An i2b2-based, generalizable, open source, self-scaling chronic disease registry

Marc D Natter, Justin Quan, David M Ortiz, Athos Bousvaros, Norman T Ilowite, Christi J Inman, Keith Marsolo, Andrew J McMurry, Christy I Sandborg, Laura E Schanberg, Carol A Wallace, Robert W Warren, Griffin M Weber, Kenneth D Mandl, Marc D Natter, Justin Quan, David M Ortiz, Athos Bousvaros, Norman T Ilowite, Christi J Inman, Keith Marsolo, Andrew J McMurry, Christy I Sandborg, Laura E Schanberg, Carol A Wallace, Robert W Warren, Griffin M Weber, Kenneth D Mandl

Abstract

Objective: Registries are a well-established mechanism for obtaining high quality, disease-specific data, but are often highly project-specific in their design, implementation, and policies for data use.
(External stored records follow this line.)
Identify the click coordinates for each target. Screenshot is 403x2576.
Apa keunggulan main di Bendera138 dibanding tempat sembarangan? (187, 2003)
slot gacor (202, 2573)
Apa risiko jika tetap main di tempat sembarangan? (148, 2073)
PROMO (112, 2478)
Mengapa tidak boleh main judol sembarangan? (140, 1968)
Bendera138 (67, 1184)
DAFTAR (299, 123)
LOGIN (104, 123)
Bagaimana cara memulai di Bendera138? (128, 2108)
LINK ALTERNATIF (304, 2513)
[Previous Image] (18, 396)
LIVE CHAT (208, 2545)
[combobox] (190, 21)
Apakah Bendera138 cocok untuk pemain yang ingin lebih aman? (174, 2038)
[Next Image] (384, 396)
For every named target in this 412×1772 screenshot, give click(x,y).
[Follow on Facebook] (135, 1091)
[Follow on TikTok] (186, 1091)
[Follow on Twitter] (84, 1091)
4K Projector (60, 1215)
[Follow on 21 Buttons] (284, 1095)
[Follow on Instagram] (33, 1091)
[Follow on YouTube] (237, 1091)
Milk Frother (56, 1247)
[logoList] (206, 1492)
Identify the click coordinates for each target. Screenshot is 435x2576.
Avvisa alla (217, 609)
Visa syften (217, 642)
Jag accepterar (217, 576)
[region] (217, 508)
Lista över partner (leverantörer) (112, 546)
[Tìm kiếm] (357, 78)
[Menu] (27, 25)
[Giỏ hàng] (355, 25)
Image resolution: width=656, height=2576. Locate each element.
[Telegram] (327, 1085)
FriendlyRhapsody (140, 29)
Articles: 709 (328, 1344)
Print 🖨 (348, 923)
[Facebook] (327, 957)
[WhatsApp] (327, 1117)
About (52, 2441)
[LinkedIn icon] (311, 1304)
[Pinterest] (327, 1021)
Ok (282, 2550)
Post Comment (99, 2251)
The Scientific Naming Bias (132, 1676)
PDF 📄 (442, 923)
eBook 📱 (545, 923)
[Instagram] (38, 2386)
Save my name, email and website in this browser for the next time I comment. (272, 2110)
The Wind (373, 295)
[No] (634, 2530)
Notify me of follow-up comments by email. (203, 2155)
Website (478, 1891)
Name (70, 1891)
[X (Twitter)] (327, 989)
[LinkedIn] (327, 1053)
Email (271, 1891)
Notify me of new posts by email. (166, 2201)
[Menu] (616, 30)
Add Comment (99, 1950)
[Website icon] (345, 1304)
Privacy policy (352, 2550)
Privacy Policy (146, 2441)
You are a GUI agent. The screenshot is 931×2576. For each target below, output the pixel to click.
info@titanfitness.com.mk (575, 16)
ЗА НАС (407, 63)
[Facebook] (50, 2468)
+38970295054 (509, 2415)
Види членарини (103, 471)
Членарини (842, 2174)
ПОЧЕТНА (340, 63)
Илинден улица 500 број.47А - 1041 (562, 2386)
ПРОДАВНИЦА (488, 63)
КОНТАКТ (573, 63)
In contrast to the conventional model of centralized data contribution, warehousing, and control, we design a self-scaling registry technology for collaborative data sharing, based upon the widely adopted Integrating Biology & the Bedside (i2b2) data warehousing framework and the Shared Health Research Information Network (SHRINE) peer-to-peer networking software.

Materials and methods: Focusing our design around creation of a scalable solution for collaboration within multi-site disease registries, we leverage the i2b2 and SHRINE open source software to create a modular, ontology-based, federated infrastructure that provides research investigators full ownership and access to their contributed data while supporting permissioned yet robust data sharing. We accomplish these objectives via web services supporting peer-group overlays, group-aware data aggregation, and administrative functions.

Results: The 56-site Childhood Arthritis & Rheumatology Research Alliance (CARRA) Registry and 3-site Harvard Inflammatory Bowel Diseases Longitudinal Data Repository now utilize i2b2 self-scaling registry technology (i2b2-SSR). This platform, extensible to federation of multiple projects within and between research networks, encompasses >6000 subjects at sites throughout the USA.

Discussion: We utilize the i2b2-SSR platform to minimize technical barriers to collaboration while enabling fine-grained control over data sharing.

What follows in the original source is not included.